Why do I care about Southern California?
September 26th, 2008 by Benjamin KuoI was recently talking with the CEO of a high tech startup here, and he asked me — why did I bother covering Southern California companies? Why not go big and focus on all startups, only cutting edge Web 2.0 startups/etc., Silicon Valley, etc? Why not write more articles about Google, Yahoo, Facebook, etc. Why care about Southern California as a place for high tech?
The reason socalTECH started (it used to be a side hobby I did as a software engineer, and has become it’s own business) was because of the misconception years ago that Southern California did not have any technology. I recall reading on one hand, that Southern California had no technology, but then on another hand that “Silicon Valley” companies like Broadcom and Qualcomm were doing very well and ruling the world. (note to those still uninitiated into basic geography: Broadcom is in Irvine, Qualcomm is in San Diego — not Silicon Valley).

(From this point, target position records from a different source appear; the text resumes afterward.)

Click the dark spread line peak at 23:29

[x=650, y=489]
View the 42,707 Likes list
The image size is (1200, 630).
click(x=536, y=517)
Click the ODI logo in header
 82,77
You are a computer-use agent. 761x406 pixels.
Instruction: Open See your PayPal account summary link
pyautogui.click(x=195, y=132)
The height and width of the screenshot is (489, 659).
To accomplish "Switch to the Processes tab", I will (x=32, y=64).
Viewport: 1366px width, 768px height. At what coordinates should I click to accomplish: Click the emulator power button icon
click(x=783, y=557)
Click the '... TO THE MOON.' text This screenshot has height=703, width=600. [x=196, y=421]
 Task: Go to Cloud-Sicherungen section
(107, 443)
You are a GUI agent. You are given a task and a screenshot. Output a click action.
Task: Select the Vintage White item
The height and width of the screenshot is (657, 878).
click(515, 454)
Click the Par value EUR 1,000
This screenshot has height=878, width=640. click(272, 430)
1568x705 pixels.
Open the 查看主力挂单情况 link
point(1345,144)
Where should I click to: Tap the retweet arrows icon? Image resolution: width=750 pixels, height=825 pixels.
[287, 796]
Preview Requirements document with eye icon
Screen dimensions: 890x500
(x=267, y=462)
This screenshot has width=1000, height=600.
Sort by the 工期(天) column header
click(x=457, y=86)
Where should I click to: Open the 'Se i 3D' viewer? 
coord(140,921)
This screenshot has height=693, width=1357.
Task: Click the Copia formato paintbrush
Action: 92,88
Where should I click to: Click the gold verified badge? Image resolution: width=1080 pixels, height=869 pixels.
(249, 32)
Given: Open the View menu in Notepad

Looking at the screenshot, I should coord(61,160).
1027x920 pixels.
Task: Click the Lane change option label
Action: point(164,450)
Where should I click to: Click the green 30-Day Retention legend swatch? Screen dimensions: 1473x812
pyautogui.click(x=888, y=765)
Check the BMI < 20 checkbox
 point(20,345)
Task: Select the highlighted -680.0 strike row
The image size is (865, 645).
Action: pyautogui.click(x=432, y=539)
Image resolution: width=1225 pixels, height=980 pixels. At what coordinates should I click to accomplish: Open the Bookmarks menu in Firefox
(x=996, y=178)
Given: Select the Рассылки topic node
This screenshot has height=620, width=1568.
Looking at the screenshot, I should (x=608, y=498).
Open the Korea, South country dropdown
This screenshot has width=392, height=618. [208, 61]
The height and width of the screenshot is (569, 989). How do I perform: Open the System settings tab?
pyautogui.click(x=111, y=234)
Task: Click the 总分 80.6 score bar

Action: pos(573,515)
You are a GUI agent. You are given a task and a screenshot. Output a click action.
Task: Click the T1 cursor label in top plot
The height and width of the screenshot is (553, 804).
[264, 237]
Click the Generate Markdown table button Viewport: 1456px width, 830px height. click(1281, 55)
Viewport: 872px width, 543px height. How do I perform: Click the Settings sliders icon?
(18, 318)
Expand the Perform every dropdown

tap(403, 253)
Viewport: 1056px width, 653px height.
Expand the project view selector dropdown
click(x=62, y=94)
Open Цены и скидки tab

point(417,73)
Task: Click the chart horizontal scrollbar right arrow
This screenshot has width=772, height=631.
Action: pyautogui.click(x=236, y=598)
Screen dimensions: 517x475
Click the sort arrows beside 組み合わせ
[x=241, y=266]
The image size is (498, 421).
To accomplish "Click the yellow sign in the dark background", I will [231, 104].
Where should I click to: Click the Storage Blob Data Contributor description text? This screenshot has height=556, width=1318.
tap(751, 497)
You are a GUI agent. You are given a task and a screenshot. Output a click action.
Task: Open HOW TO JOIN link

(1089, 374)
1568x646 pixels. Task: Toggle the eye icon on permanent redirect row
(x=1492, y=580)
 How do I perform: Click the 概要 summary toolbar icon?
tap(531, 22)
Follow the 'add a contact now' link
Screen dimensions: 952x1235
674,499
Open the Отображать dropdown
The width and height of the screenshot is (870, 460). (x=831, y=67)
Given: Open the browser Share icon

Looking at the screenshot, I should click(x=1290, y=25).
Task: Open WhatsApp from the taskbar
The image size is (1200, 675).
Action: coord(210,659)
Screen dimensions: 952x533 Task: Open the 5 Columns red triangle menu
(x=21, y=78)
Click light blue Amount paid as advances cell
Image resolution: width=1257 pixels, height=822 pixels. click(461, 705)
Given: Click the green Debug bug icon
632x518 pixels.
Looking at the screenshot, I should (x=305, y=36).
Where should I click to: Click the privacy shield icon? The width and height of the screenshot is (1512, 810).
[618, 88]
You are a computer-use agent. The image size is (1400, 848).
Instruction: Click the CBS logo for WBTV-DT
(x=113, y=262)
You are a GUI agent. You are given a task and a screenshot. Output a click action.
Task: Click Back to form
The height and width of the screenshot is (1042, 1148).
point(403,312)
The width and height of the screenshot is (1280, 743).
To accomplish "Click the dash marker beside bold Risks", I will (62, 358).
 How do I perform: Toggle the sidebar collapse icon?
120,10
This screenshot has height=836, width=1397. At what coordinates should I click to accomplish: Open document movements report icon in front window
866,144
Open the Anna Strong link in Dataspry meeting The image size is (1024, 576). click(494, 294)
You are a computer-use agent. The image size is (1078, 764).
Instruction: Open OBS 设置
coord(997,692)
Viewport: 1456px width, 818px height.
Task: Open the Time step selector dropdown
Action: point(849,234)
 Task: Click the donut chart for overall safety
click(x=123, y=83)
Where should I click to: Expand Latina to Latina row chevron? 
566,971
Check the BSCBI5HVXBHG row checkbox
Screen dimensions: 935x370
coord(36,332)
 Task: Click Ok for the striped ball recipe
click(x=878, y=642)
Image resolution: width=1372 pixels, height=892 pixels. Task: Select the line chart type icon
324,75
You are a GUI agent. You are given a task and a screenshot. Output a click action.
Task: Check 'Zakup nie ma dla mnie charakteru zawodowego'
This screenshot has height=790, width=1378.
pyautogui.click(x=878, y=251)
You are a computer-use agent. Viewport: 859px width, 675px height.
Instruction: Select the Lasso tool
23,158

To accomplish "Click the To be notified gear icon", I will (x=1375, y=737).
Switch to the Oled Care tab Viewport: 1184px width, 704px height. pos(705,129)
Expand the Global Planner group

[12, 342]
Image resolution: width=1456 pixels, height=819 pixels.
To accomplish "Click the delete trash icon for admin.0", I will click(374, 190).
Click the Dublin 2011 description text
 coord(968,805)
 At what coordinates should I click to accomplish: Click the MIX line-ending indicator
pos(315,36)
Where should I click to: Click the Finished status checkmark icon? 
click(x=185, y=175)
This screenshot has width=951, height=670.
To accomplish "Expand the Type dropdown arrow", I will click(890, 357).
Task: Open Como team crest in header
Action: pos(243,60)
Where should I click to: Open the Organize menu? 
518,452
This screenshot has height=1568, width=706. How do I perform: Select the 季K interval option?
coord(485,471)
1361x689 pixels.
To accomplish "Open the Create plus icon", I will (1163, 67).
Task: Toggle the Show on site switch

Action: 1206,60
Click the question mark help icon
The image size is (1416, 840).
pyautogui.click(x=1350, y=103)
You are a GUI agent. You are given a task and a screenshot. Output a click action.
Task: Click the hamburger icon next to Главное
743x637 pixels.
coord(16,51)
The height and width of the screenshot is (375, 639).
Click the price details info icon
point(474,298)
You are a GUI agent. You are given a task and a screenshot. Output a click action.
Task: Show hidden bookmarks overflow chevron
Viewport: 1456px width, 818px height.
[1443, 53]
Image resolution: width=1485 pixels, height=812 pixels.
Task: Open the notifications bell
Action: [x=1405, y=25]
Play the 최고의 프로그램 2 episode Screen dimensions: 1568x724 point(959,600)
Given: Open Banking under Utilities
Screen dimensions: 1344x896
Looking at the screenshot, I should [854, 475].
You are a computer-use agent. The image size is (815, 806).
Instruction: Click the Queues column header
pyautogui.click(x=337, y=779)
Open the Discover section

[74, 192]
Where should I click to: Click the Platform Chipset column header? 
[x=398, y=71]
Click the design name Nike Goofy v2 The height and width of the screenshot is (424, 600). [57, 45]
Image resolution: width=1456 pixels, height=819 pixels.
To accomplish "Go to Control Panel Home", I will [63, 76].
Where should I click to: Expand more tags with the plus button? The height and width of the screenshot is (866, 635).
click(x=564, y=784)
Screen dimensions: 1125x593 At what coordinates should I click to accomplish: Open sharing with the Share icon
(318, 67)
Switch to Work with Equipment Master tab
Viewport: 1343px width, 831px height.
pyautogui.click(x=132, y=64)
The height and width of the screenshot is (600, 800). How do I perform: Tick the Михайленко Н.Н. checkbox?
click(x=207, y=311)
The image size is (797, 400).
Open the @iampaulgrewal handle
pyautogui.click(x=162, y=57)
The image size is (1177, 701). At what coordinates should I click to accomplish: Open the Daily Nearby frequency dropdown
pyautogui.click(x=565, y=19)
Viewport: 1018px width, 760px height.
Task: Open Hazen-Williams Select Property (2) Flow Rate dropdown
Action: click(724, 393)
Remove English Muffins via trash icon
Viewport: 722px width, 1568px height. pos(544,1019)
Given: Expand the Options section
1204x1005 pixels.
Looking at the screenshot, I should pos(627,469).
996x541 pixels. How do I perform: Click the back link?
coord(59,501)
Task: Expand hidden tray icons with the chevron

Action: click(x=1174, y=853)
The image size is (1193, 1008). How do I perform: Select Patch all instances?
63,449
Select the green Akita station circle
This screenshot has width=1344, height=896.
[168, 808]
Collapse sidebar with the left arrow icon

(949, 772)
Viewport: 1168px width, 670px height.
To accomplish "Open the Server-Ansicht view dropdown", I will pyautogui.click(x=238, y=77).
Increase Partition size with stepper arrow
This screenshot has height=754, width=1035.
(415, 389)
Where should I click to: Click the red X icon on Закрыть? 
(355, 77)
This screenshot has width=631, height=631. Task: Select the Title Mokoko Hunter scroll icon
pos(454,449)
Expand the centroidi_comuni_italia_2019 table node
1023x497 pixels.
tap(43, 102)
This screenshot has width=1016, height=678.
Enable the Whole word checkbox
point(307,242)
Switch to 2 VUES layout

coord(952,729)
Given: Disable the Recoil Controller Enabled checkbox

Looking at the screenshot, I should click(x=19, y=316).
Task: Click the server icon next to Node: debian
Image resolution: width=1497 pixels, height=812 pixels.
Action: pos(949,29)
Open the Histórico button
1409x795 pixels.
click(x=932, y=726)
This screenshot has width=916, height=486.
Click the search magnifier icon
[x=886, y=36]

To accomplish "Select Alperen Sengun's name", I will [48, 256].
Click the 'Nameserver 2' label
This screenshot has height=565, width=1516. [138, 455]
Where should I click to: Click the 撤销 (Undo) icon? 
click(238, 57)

It was very clear — and it often seems, it continues — that the media (and even many bloggers) think of technology only as being a “Silicon Valley” thing. socalTECH was started to focus on and highlight the innovation and technology being grown here in Southern California. There are a lot of very successful companies located here who people seem to think are based in Silicon Valley, for whatever reason. The raison d’etre behind socalTECH has been as a place to see what’s going on, get the latest news, connect with the technology community HERE, not in Silicon Valley.
People are still surprised when I tell them the very lengthy list of companies which were started in Southern California — MySpace, Overture, Lowermybills, Pricegrabber, Rent.com, JAMDAT, Geocities, Earthlink, NetZero, QLogic, Broadcom, etc. — all of which have spawned out startups and helped create the community that exists here today. Companies here are innovating in thousands of different ways in an in different industries. Our goal is to cover that innovation — because almost no one else does.
Everyone covers Google, everyone covers Facebook, everyone writes articles on the latest micro-second-of-uptime at Twitter. There’s enough of that from not only Silicon Valley itself but from all the mainstream newspapers who think only Silicon Valley has technology companies. That’s fine — let them cover that. We’re here to serve and deliver news to Southern California, about Southern California’s great high tech industry.